Put differently, when the cost of government goes up, who bears the largest share of those costs?
As we draw closer to a final vote on Board President Preckwinkle’s proposed 2016 Cook County Budget, my concern is that we are asking the people with the least to pay the most.
A prime example is the board president’s proposed 3% amusement tax increase. The tax would apply to cable television bills, and would be added to the City of Chicago’s amusement tax rate of 9%.
Proponents of these sorts of taxes like to characterize them as “luxury taxes.” But in this day and age, cable TV is not a luxury. Most families consider it a basic service. It’s not only a consistent, affordable source of entertainment — it’s also a vital conduit for families to receive news and information.
The families that would be hit hardest by an amusement tax increase are the families that can least afford it. The well-to-do will have no problem absorbing the extra $90 per year the amusement tax increase will add to household budgets.
But seniors and residents on fixed incomes will be challenged by the additional expense. Let’s not forget that recipients of Social Security will not be getting a cost of living adjustment (COLA) this year. Fixed incomes will remain flat.

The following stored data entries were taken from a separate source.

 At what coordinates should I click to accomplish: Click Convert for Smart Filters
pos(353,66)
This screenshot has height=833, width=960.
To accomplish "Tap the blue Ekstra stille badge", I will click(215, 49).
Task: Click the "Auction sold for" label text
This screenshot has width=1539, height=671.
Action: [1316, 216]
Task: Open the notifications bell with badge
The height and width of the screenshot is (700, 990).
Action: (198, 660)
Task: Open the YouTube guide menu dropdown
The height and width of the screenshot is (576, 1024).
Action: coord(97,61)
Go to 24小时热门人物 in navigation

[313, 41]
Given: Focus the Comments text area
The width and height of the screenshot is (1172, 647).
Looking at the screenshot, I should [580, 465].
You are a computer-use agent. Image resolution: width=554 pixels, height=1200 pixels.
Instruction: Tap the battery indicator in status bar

Unfortunately, under the current County Budget, taxes will certainly rise. President Preckwinkle’s penny sales tax increase has already been narrowly approved, so life in Cook County is destined to grow more expensive in 2016.
The only question now is, how expensive?
Cook County is the second largest county in the country, with a budget in excess of $4 billion. The proposed amusement tax increase is projected to generate roughly $20 million.
I refuse to accept that our county cannot locate $20 million in savings to avoid further reaching into the pockets of those who can least afford it.
In the coming weeks, I will be urging President Preckwinkle and my colleagues on the Cook County Board to reconsider the amusement tax increase and look for more reasonable and equitable ways to address our budget gap.
Richard R. Boykin is Cook County Commissioner for the 1st District.